## Things to do
1. Answer each question using the article on Cardiff Council's move to the cloud. Use one line per answer and mark them (a), (b), (c).
(a) How much in budget cuts is the council facing over the next three years?
(b) Which company is the council working with on its digital transformation?
(c) How many students does Cardiff have, according to the article?
2. Pick up the article on Cardiff Council's move to the cloud and keep writing from its last paragraph.
** Begin Selected text **
Latest Public Sector News

19.06.15

Cardiff embarks on a journey to the cloud

Source: PSE June/July 15

PSE speaks to Cardiff’s Ross Maude, senior enterprise architect for IT at the council.

The City of Cardiff Council is facing £124m in budget cuts over the next three years, but rather than simply look at stripping back services, the authority is using the challenge as an opportunity to transform itself and how it deals with its service users. 

The council is working with SAP, a cloud computing company, to embark on a digital transformation to streamline services and introduce more self-service options for residents while also moving its IT systems into the cloud. 

The scheme is intended to improve customer services, streamline council processes and deliver significant cost savings. 

Ross Maude, senior enterprise architect at the council, who is leading the transformation, told PSE: “One of the things we’ve been looking at is how we can better interact with our citizens to make it as easy for them to interact with the systems of Cardiff as possible. We want to start working a bit smarter, a bit cleverer and work with our citizens to help run the city. That’s part of how we’re using the technology to transform ourselves.” 

One of the main challenges faced by the authority is that its legacy on-premises IT system does not allow for collaboration across council services and functions, leading to inefficiencies and duplication. 

“[As with] any organisation that delivers 700 services across a wide section of functions, there isn’t a one-size-fits-all IT system for that – there never has been,” Maude said. “So what you have is groupings of IT systems that work well for their own areas but don’t particularly work well integrating across an organisation.” 

Working with SAP, the council has identified the factors that would save money, improve integration and deliver better services to residents and partners, such as online access and greater flexibility. 

The council plans to create a digital self-service portal that will let residents interact online quickly rather than in-person, greatly reducing admin costs. It will include a new personalised online citizen account, which will allow people to track their activity with the council. 

The new portal will be designed to ease adoption and appeal to the increasingly young population in Cardiff – Europe’s youngest capital, with over 40,000 students. 

It will also be integrated into the CRM system and back-end platforms, allowing the council to view the customer journey between channels – call centre, online or in-person – significantly reducing call-handling times and improving customer satisfaction. 

“The key in transforming it is getting all those three groups working on the same information in the same application, so it stops a lot of the hand-offs you tend to have in any large organisation, which leads to things like failure demands,” Maude added. 

In addition, the council will be able to gain a deeper understanding of the community’s needs through enhanced data analytics, resulting in better and more informed business decisions. According to Maude, this could be the biggest step change in how the council works. “In the future we can be a lot more proactive and ask why it is we’re getting all these reports of a particular problem in a specific area, at this time of day or year. We’d like to start doing a lot more proactive work so we can actually put people out there to prevent the issues arising before they arise.”
** End Selected text **
** Begin Data supplied **
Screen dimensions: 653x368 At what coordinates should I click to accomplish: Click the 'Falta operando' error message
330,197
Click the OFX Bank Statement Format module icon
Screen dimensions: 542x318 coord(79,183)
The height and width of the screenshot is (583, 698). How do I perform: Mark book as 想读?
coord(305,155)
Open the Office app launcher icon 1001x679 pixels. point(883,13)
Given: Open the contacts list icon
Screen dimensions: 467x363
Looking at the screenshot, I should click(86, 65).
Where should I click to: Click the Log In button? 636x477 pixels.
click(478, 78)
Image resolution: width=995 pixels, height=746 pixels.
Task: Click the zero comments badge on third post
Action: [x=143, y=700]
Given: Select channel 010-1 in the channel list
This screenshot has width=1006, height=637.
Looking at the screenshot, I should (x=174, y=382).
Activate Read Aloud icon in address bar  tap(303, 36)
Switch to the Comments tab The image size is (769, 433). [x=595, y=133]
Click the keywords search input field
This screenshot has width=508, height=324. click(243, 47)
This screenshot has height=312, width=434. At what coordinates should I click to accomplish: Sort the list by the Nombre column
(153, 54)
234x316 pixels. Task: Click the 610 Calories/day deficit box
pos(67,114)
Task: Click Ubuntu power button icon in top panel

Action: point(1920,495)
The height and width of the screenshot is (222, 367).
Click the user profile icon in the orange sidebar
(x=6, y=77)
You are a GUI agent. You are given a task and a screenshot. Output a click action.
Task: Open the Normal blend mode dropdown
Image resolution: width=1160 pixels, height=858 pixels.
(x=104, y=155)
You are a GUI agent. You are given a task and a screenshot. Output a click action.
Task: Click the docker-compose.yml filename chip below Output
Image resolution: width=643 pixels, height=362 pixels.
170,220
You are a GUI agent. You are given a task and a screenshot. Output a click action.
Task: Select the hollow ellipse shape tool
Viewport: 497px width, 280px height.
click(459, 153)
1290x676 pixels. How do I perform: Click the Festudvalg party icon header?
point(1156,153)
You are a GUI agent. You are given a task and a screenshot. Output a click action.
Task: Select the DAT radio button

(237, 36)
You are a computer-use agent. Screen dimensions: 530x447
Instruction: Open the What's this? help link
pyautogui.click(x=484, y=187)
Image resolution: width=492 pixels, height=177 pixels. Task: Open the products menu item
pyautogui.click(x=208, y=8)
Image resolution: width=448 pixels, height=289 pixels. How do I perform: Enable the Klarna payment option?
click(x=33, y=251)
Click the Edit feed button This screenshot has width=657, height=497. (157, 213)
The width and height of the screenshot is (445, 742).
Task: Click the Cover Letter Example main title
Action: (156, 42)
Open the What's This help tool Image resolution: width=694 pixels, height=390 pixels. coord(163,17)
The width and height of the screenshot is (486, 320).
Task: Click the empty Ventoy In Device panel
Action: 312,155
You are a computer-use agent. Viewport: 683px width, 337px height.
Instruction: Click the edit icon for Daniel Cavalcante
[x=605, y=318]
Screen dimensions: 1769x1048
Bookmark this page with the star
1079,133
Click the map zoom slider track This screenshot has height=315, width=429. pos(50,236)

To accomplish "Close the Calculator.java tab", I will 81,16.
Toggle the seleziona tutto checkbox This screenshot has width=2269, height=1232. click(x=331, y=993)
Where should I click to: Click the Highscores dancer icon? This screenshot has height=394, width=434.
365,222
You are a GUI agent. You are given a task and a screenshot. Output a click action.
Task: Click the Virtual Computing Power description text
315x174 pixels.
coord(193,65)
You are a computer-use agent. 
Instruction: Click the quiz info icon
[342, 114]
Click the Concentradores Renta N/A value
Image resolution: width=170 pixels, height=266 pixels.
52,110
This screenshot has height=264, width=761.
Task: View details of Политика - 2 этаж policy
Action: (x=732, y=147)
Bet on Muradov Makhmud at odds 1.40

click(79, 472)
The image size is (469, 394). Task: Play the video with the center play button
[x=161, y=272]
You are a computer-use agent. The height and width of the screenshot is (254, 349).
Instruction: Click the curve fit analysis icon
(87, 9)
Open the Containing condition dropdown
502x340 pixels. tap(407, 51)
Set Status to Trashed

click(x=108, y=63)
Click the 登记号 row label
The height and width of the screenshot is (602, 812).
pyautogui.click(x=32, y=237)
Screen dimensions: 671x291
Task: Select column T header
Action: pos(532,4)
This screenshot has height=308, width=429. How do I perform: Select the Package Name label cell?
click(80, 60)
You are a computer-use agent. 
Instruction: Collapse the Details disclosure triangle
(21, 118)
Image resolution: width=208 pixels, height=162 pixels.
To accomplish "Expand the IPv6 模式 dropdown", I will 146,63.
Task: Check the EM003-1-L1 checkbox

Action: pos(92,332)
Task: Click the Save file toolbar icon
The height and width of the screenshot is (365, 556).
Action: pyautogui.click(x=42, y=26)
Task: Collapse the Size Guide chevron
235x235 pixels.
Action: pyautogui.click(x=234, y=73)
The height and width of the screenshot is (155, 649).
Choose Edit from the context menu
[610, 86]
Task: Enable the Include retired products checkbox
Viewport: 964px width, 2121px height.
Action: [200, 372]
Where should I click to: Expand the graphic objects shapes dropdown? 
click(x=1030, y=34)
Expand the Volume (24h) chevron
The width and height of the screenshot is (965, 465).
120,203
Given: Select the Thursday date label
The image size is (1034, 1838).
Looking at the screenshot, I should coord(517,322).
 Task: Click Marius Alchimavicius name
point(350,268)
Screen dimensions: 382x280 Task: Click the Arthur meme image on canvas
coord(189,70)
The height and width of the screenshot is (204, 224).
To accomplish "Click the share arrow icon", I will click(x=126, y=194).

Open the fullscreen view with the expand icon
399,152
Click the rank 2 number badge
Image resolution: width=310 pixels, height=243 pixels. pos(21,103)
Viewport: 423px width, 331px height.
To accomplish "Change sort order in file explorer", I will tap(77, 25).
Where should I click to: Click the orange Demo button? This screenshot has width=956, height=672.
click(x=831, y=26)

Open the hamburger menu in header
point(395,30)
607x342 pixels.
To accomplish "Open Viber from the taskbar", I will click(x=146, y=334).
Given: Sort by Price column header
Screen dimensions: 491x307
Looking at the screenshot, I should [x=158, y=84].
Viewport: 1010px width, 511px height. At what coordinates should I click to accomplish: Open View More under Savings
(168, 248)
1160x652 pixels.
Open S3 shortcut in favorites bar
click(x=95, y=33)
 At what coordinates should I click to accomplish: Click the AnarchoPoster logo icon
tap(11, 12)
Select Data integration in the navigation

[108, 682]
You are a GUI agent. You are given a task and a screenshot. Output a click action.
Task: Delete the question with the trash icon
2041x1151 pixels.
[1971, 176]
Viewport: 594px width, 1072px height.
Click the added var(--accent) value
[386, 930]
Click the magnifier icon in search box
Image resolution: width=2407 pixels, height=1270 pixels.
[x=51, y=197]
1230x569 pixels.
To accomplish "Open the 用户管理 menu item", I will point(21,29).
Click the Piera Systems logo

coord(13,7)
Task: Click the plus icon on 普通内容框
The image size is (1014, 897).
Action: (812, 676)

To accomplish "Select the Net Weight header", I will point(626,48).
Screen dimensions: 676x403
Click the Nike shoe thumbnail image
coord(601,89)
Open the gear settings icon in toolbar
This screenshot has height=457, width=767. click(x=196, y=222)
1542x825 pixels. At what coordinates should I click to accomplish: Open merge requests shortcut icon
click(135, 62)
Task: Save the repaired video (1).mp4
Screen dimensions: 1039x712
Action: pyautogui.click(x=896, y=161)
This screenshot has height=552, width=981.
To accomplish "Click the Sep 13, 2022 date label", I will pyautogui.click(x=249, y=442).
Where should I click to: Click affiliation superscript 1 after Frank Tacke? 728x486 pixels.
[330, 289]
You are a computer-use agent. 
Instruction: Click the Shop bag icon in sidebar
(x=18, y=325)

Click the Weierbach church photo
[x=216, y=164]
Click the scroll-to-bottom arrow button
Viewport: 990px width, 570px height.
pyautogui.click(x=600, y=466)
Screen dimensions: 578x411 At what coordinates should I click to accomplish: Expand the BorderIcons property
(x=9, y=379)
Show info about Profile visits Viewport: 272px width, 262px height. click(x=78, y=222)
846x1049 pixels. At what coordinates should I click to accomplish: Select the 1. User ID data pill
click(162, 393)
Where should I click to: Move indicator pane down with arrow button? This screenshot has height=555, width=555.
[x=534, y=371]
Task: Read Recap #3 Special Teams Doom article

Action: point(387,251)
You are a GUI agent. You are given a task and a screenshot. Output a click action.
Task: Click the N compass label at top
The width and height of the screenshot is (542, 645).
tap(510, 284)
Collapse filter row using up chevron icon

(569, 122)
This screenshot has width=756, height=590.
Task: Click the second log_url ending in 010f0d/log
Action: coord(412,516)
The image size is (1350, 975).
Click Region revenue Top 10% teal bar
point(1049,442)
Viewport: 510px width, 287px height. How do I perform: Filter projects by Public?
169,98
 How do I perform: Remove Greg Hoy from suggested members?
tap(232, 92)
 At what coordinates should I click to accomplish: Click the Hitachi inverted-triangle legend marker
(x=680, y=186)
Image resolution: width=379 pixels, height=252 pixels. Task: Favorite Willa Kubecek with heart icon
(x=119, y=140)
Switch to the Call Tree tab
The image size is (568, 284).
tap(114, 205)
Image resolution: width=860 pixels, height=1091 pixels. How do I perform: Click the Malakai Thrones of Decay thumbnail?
** End Data supplied **
## Responses to the tasks
1.
(a) £124m
(b) SAP
(c) Over 40,000

2.
The council has a long history of working with SAP, with a number of products already being used on site, including its CRM. It was the deployment of this system that actually led to the authority looking at cloud options. 

Maude said: “As we were in a position to start pushing the button on that, we started looking a bit harder at cloud products – as they’d become a bit more mature. We made the decision that even though we’d be first movers, we’d take the investment from our CRM on premise and use that to access the cloud-based product.” 

He added that the business case for the new systems means that the scheme will cover its own costs for setting up the platform and getting the component parts working. The next step is taking all the other transactional services and pushing them through the platform, which Maude says is where the real savings will come. 

Work on the new systems has already begun and the council expects a successful roll-out by 2018.

Tell us what you think – have your say below or email [email protected]

Comments

There are no comments. Why not be the first?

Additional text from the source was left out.